Branch Prediction
All modern micro architectures are pipelined. This means that it will work on calculating the outcome of several instructions at once.
To facilitate this, when there's a branch (perhaps made by an if statement in your code) the CPU has to guess whether or not to take the branch. This is called branch prediction
When a branch prediction is wrong the entire pipeline has to be flushed. This could mean losing 30+ or so cycles if you're running a P4 or about half that on a Pentium M or Core 2 architecture.
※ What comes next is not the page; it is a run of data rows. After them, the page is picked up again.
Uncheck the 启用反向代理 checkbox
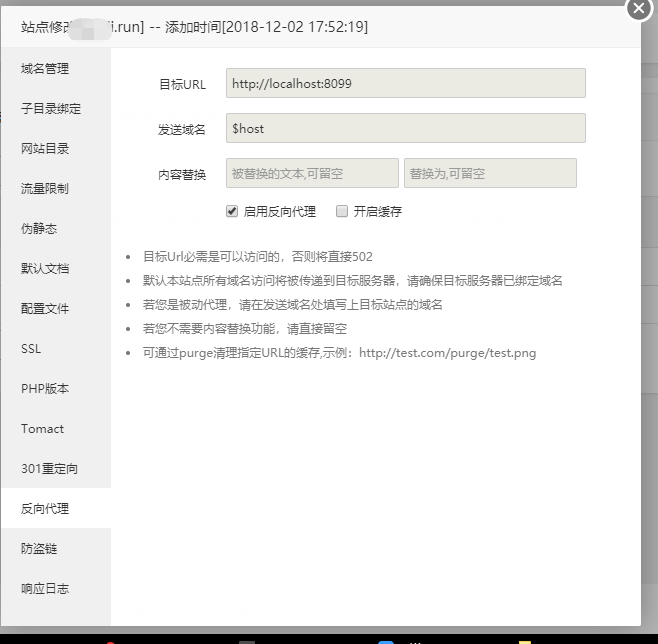The image size is (658, 644). point(232,211)
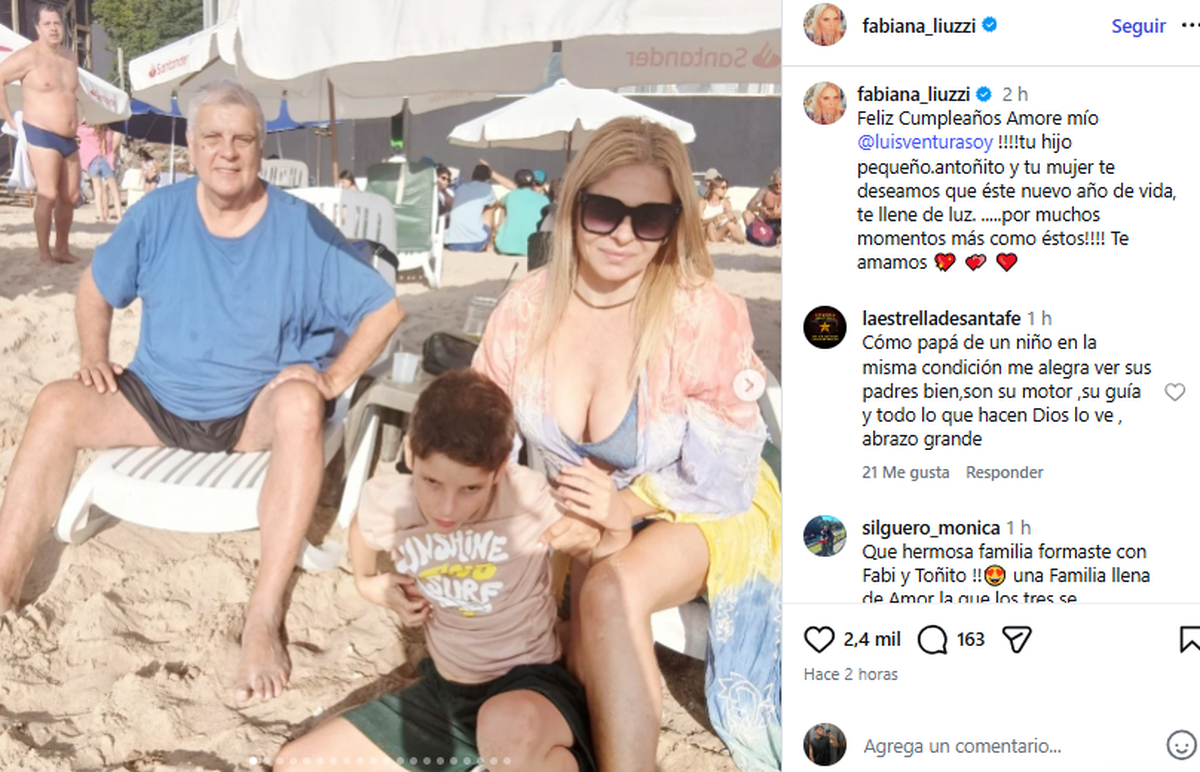Screen dimensions: 1200x772
Task: Follow fabiana_liuzzi with Seguir button
Action: click(x=1138, y=26)
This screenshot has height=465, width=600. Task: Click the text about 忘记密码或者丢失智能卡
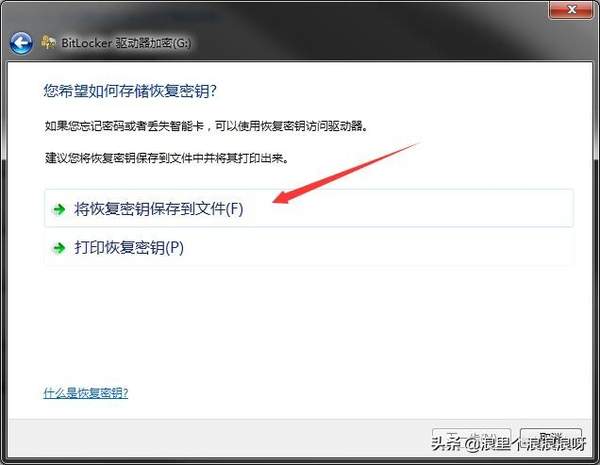point(206,126)
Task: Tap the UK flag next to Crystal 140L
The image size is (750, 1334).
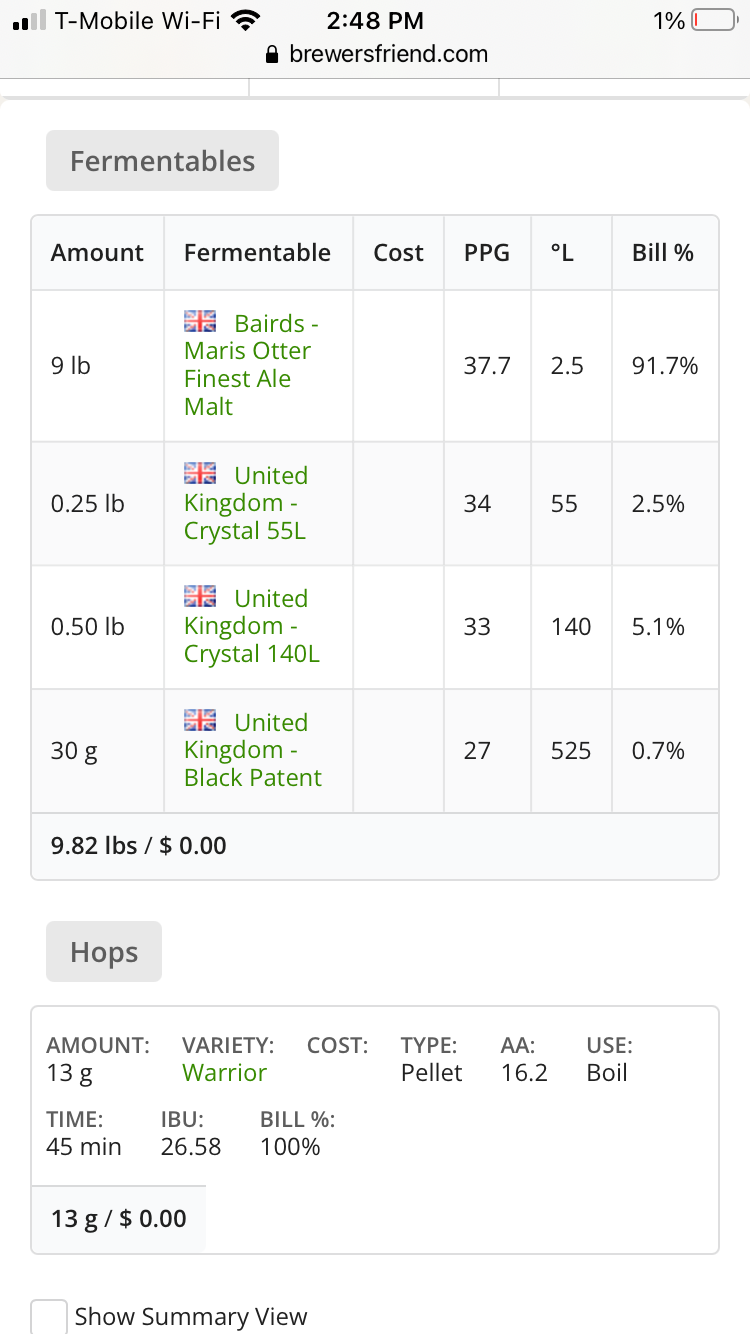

It's a big performance loss if you have a lot of missed branches in an inner loop.
I recommend you visit my Wikipedia links that I cross-referenced if you haven't learned this in school, because my explanations are awful.
Mitigating Branch Misses
The easiest and best way to avoid missing branch predictions is to avoid branches.
Conway's game of life requires either MIN/MAX or some sort of equality to calculate whether or not cell will be populated. In standard x86 this require jumps and whatnot, but I found a way to avoid this all together using SSE instructions.
There's an equality instruction that will set a byte to 0xff or 0x00 if the compared bytes are either equal or not.
Generally in Conway's Game of Life you would have something like this
if( sum_of_surrounding == 3 || ( cell_is_populated && sum_of_surrounding == 2 ) { alive = true }
This would generate several conditional jumps in the assembly.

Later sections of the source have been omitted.